Lots of you are asking me what’s happening about my ordination. The truth is there is a lot of detail yet to come, but instead of having this conversation multiple times (because to be honest I’m finding it really hard and painful to talk about right now…), I’m trying to put into words where plans as they stand are, and how I’m feeling about it (because putting things down on paper is sometimes a healing process for me).

Part of me wants to just bottle it up and say as little as I can, but the other half of me knows that in the last 18 months it is through being vulnerable as a church leader that God has taught me much, and ministered to others much too. So here I am being vulnerable and honest, and trying to make sense of things in the middle of a lot of unknowns. These are my reflections of where my head is at now. Tomorrow may be a different story.

I started my blog about 4 years ago when I was starting to train for Methodist ministry, having been accepted for formational training and beginning to pack up life in Cornwall and head to Birmingham with Louise a toddler and a few week old baby in tow.

In my first post I reflected on the certainty that nothing in all creation can separate us from the love of God.

For I am convinced that neither death nor life, neither angels nor demons, neither the present nor the future, nor any powers,  neither height nor depth, nor anything else in all creation, will be able to separate us from the love of God that is in Christ Jesus our Lord.

Romans 8:38-39

4 years on, those words have been a strength in the uncertainty of living in lockdown. That nothing can ever separate me from God’s love, despite the growing feelings of separation and distance from church family, colleagues, and friends.

2020 was to be my year of Reception into Full Connexion and Ordination. While there’s been lots of times of discernment and testing along the way – committees, reports, assignments and reflection – June 2020 has for all that time been the time and place it was all to culminate as I attend the Methodist Conference, formally enter into covenant relationship with the Methodist Church, and become an ordained presbyter. Coronavirus has thrown all that into the air, and it is not fully clear where all the various aspects and details will land.

I’m feeling a bit thrown in the air too. Minsitry is both energising and draining right now, but it is hugely different to the ‘norm’ formational training prepared me for. Most days there are many moments of not knowing what I’m doing, where I’m going, or even who I am. The one deeply valuable thing that has got me through is that formational training at Queens didn’t train me to do a job, but help form me into someone equipped to respond to the diversity of varied contexts. Now more than ever those are skills that have been required!

Much of what was known has changed around us and for me I’m daily dealing with the questions of What ministry should look like in lockdown.

  • What is my role as a church leader now?
  • How do I help congregations stay connected when we can’t physically be together?
  • How do I respond to pastoral need when all I know of that need is based on what I hear from people – when I can’t ‘see’ non-verbal communication, when I don’t see people’s reactions to things, when I don’t get the off-the-cuff feedback during and after worship, meetings and events?
  • How do I comfort the grieving and hurting when I can’t hug them, hold their hand or physically be with them?
  • What is the future going to look like?
  • What is my purpose right now?

Alongside that cacophony of questions, I’m grappling with about role, purpose, and identity, I’m also dealing the implications of the changes to what was meant to happen in June 2020. This simple exacerbates the struggle, and today I’m struggling with it all. Not sure who I am or what I’m becoming. While the formational training I’ve undertaken was preparing me to first be a probationer then a presbyter –now I’m temporarily going to become something in between the two, in a way that’s still not quite clear to me.
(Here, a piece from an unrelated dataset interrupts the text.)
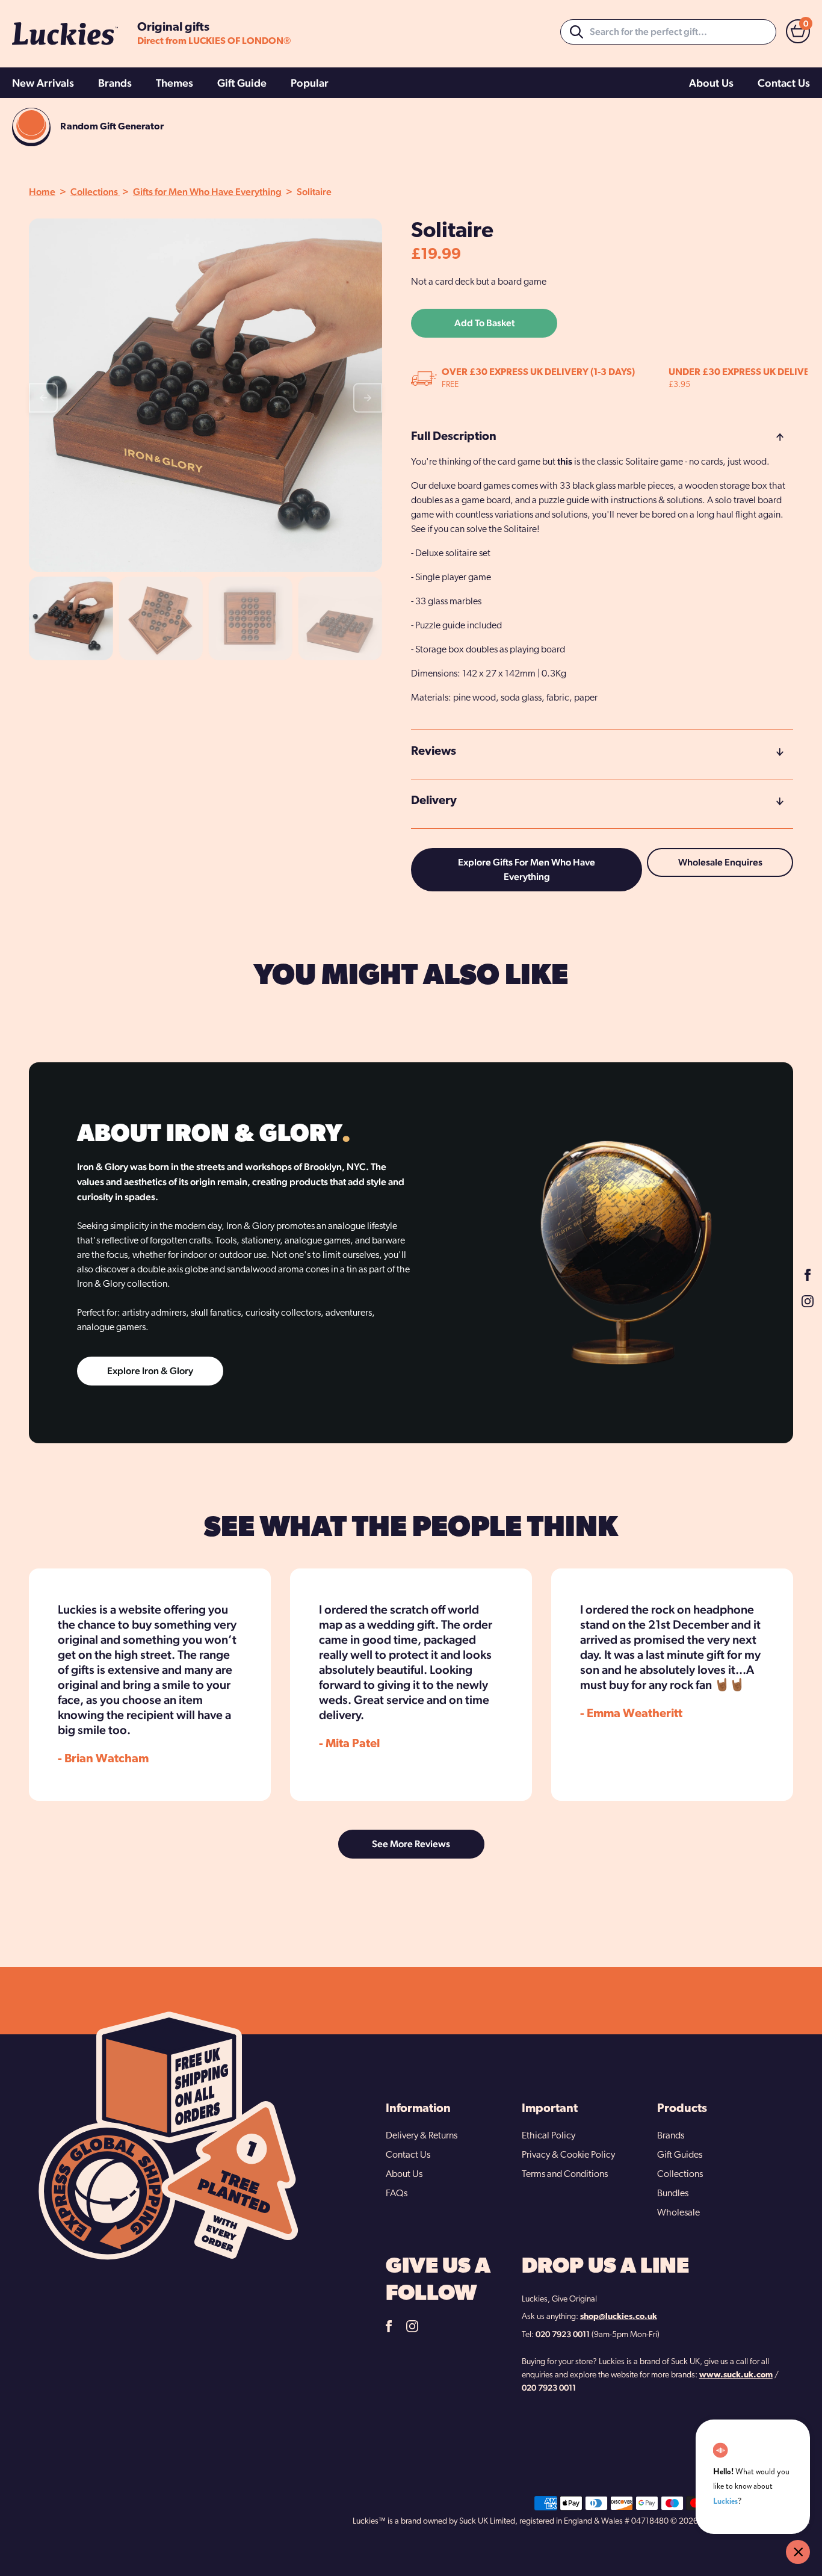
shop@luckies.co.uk (618, 2316)
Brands (115, 82)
So, what is going to happen? Here’s a run down of where things currently stand. I want to say from the outset how much I appreciate the grace, love, and patience of those who are making these decisions and caring for us at this time. I know they feel the pain and struggle too and would love things to be able to be ask they had already been planned to be. I should also say this comes from my perspective as a presbyteral ordinand, for my diaconal colleagues the process has other nuances that I’ve not yet fully understood either!

Testimony Service

A testimony service is usually held within the Methodist District in which ordinand’s are stationed prior to Reception into Full Connexion and Ordination. This has been postponed, to happen when a physical gathering is possible.

Part of the service will include my sharing testimony to pursuing God’s call to this vocation, and right now with all the questions around identity and purpose circulating in my head, I’m not quite sure how I’d even attempt to put into words where my head and heart are right now. For me postponing seems to me to be the right step.
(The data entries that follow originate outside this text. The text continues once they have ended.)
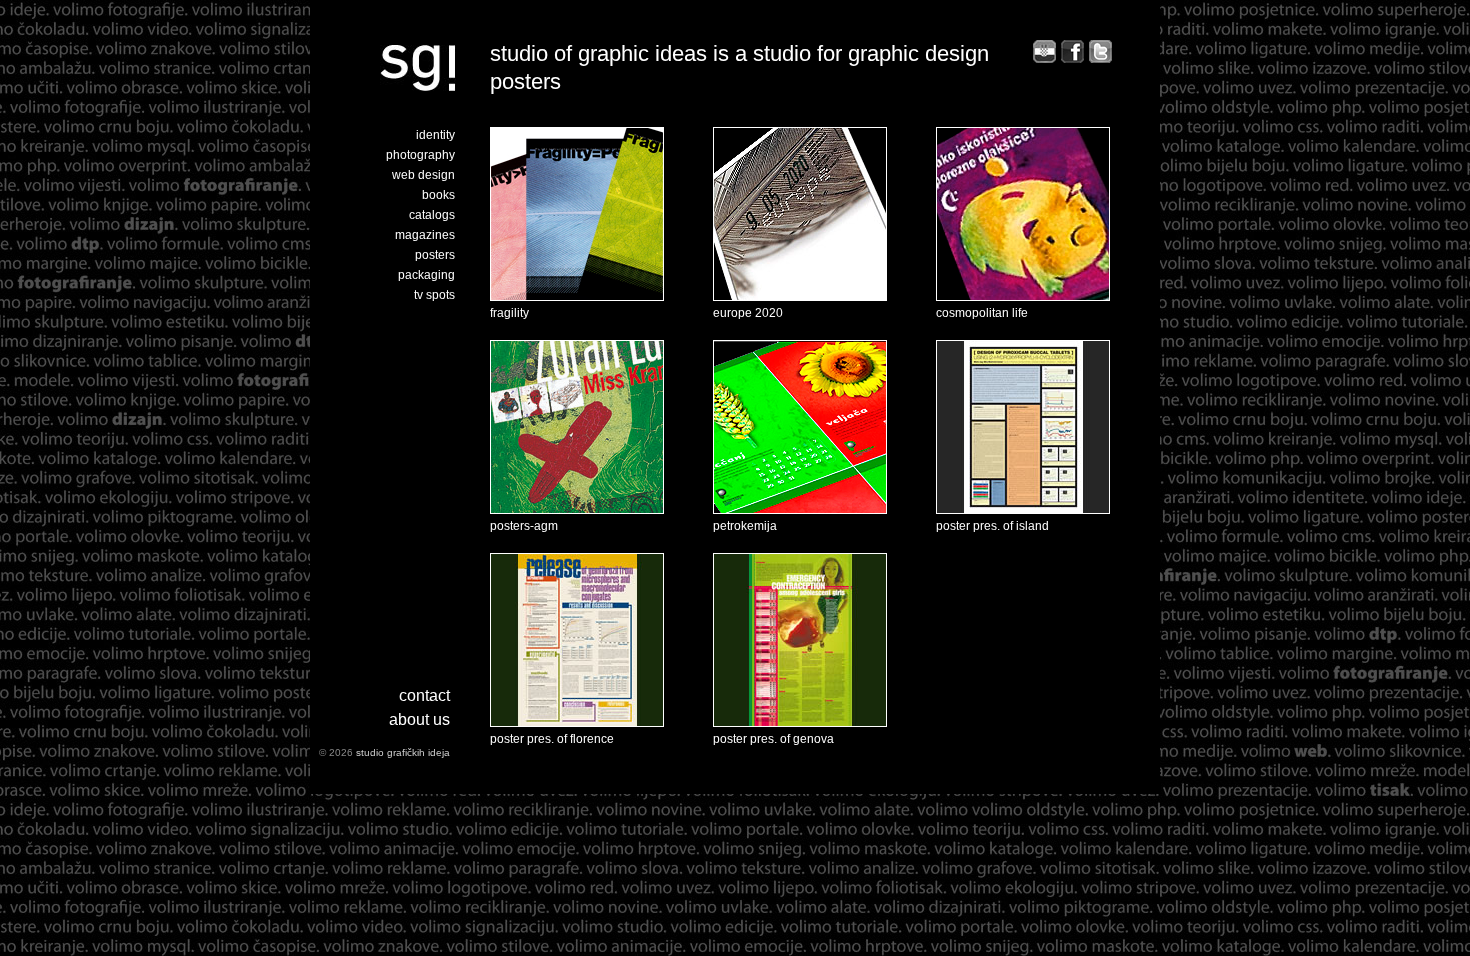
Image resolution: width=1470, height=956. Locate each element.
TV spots (434, 295)
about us (419, 719)
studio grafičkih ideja (403, 752)
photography (420, 155)
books (438, 195)
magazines (425, 235)
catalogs (432, 215)
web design (423, 175)
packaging (426, 275)
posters (435, 255)
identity (435, 135)
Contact (424, 695)
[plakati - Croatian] (1044, 59)
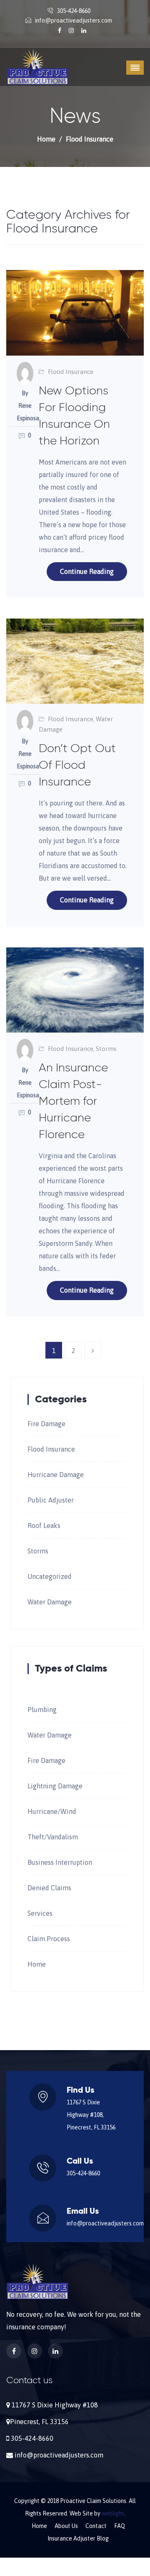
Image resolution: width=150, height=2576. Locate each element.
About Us (66, 2525)
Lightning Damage (55, 1786)
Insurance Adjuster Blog (78, 2538)
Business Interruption (60, 1862)
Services (40, 1913)
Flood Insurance (70, 371)
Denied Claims (49, 1888)
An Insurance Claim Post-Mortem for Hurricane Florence (73, 1101)
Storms (106, 1048)
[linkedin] (83, 30)
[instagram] (72, 30)
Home (46, 139)
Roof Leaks (44, 1525)
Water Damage (50, 1602)
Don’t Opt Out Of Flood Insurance (77, 765)
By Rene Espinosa (25, 406)
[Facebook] (60, 30)
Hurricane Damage (56, 1474)
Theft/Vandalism (53, 1837)
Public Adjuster (51, 1500)
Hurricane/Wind (52, 1811)
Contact (96, 2525)
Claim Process (49, 1938)
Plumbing (42, 1709)
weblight (113, 2513)
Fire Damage (46, 1423)
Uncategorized (50, 1576)
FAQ (119, 2525)
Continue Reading (87, 571)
While disappointed in one sense, I’m ok with this, as I’d much rather have opportunity to physically gather with friends and colleagues in my District, circuit, and churches.

Retreat

Prior to Reception into Full Connexion and ordination (which usually happening on the Sunday of Methodist Conference – see below), ordinand’s attend a retreat. This won’t happen as planned – we can’t meet together. However, the retreat team are going to be supporting us at a distance in the next few weeks, and a retreat will be arranged for us prior to ordination.

What is most panful about this is that as we prepare for Reception into Full Connexion, I won’t be able to share that preparation time with colleagues who’ve become friends over the last 4 years. Word cannot describe just how much I’ve come to love and value their love, care, companionship, humour, grace, wisdom, friendship and more. They have come to be demonstration of the Methodist connexion, diverse and different, yet wise, loving and gracious people of God.
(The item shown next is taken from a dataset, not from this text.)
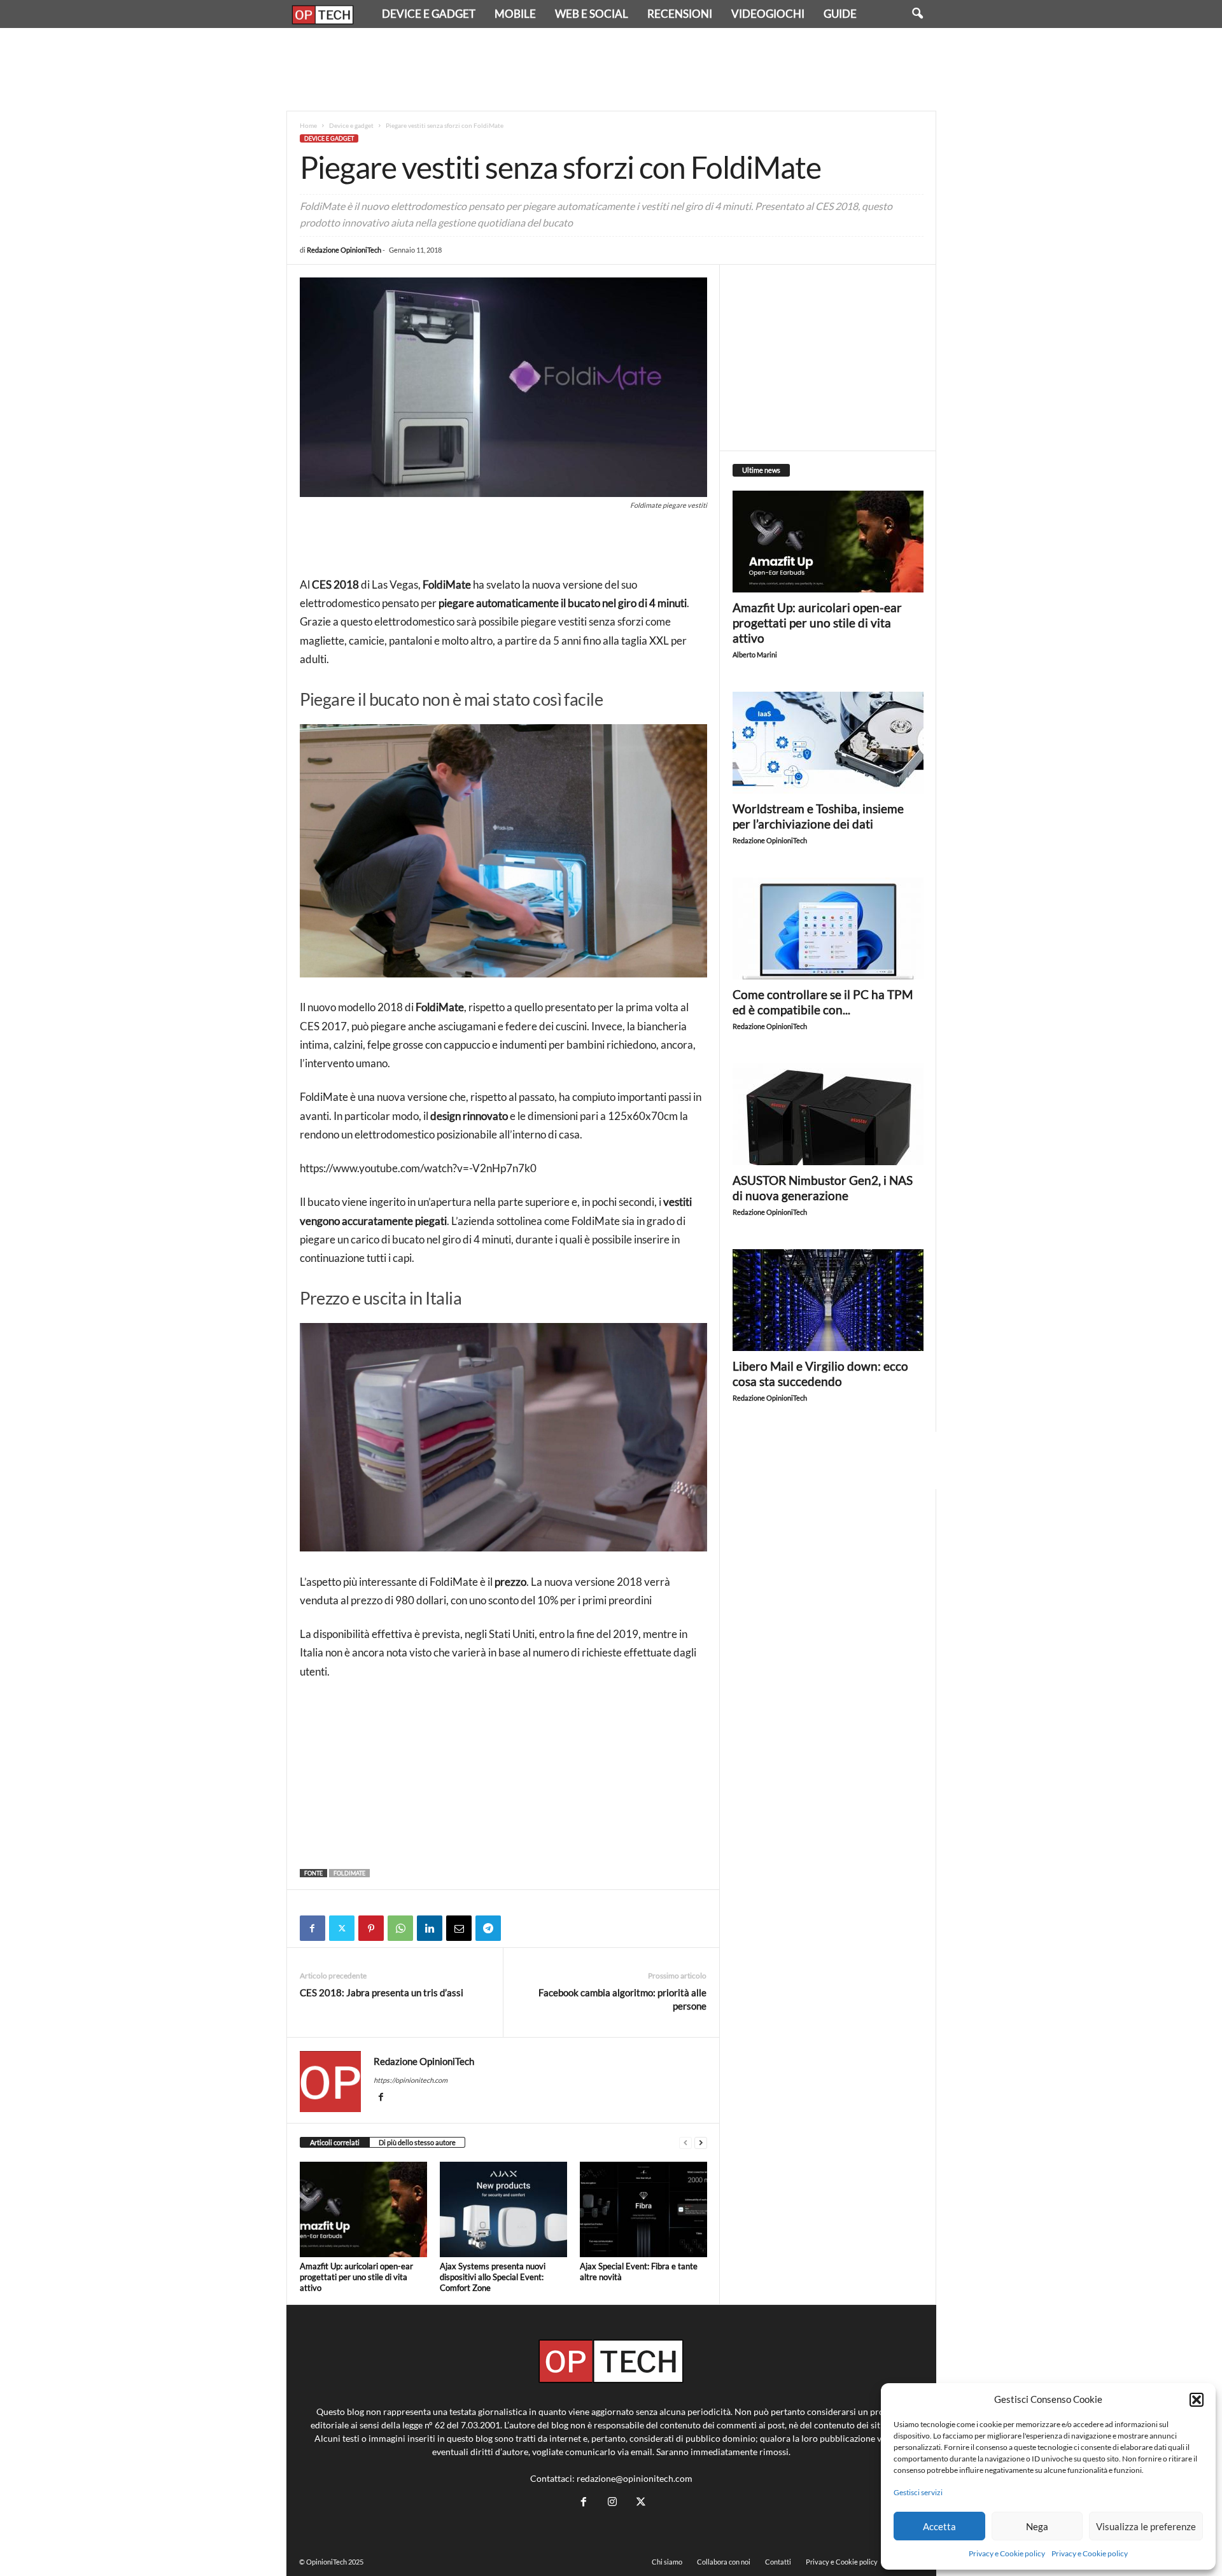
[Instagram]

Reception into Full Connexion (RiFC) and Ordination

Usually both happen on the Sunday Methodist conference meets, with RiFC happening in the morning and Ordination the afternoon. This year RiFC will happen, though differently to initially planned, but ordinations are postponed.

One of the challenges I, fellow ordinand’s and the wider Methodist church are facing right now is that these two aspects of the process by which ordinand’s are received into presbyteral ministry usually happen on the same day, and are intricately connected to one another. One is dependent on the other, and Methodism simply copes with the anomaly of the reality one has to happen before the other, but as they usually happen with a few hours of each other, it isn’t typically much of an issue.

But for me, this is going to be different, and unpicking what the distinction between the two will mean for me and my cohort is currently not entirely clear.

The most helpful definition I have found so far in making sense of this is in Methodism’s Deed of Union which states:

Those whom the Methodist Church recognises as called of God and therefore receives into its ministry as presbyters or deacons shall be ordained by the imposition of hands as expressive of the Church’s recognition of the minister’s personal call.

Deed of Union, Clause 4, para 6, Constitutional Practice and Discipline of the Methodist Church, Vol 2 (2019) p.213.

To me, this holds the two events together, with RiFC being the receiving of ministers who have been tested and formed, into relationship with the Methodist Church. Then Ordination being a public declaration of the church’s recognition of personal calling with the laying on of hands. Ordination is not into the Methodist Church, but “the One Holy Catholic and Apostolic Church”. [Ordination Service, Methodist Worship Book, p298.]

However, it probably needs saying that my (admittedly limited!) reading of this and other related documents does not entirely match with what we are being told will be the case. We’ve been told we only become presbyters once both aspects have been completed.

Unsurprisingly, CPD does not cater for global pandemic within its procedures, and so interpretation and application are varying. This is a source of frustration and uncertainty for all right now. I’m trying to be patient and gracious, but it is painful too.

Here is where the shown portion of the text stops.